#### TASK DESCRIPTION:
Give the data below again exactly, and drop each picture from it.

#### DATA PROVIDED:
◆ ◆ ◆ ◆
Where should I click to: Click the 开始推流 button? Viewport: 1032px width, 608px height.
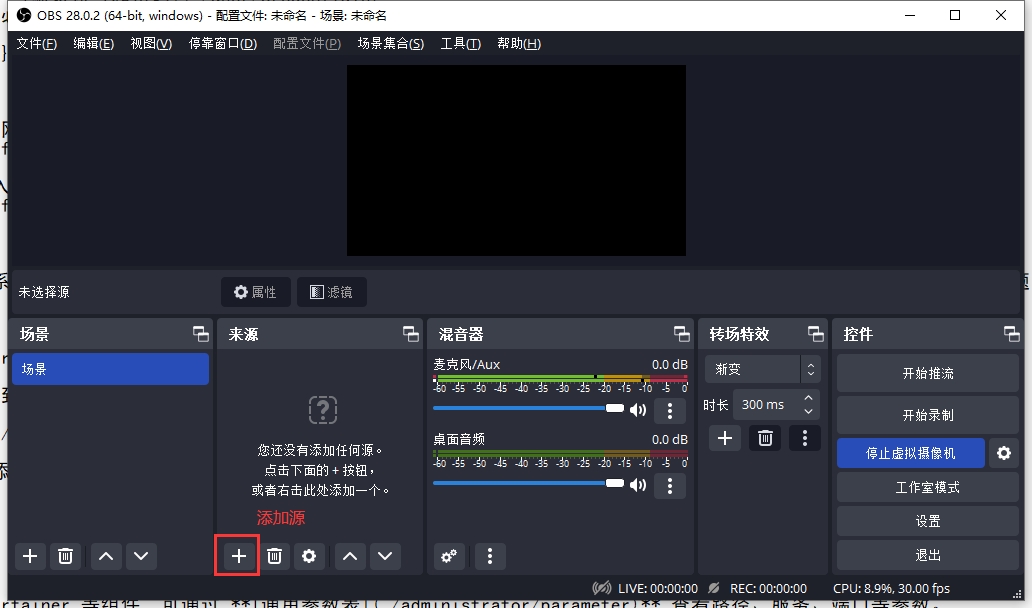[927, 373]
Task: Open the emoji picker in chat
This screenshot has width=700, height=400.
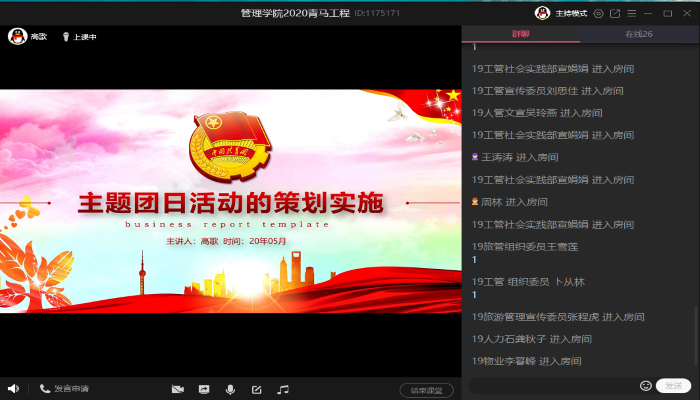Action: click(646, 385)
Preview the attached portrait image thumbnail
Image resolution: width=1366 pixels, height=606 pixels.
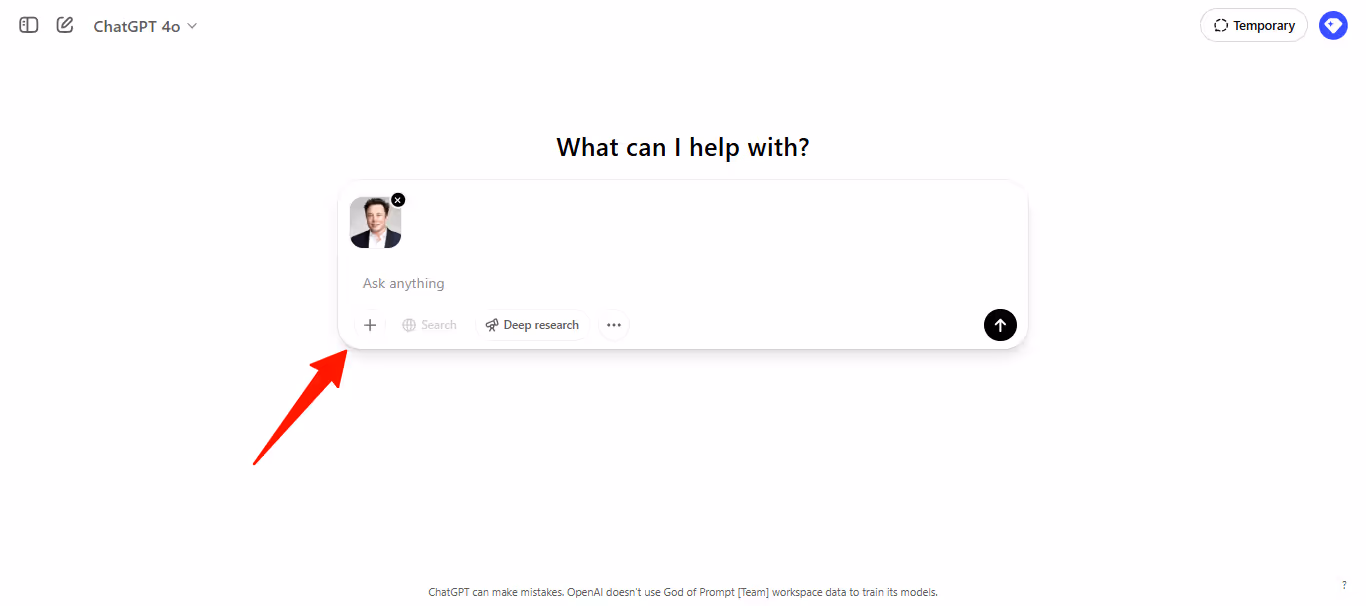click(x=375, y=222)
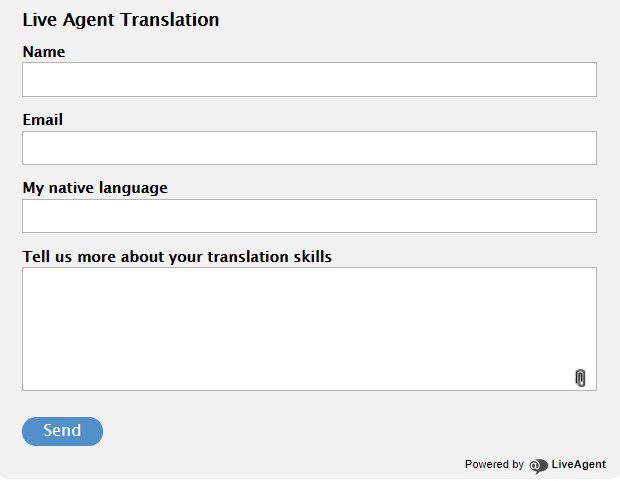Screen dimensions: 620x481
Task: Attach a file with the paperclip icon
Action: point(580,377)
◆ ◆ ◆ ◆
#### EXPECTED ANSWER:
Where should I click to: Click the 开始推流 button? Viewport: 1032px width, 608px height.
[927, 373]
Task: Open the emoji picker in chat
This screenshot has width=700, height=400.
Action: click(646, 385)
Preview the attached portrait image thumbnail
Image resolution: width=1366 pixels, height=606 pixels.
click(x=375, y=222)
Screen dimensions: 620x481
Task: Attach a file with the paperclip icon
Action: point(580,377)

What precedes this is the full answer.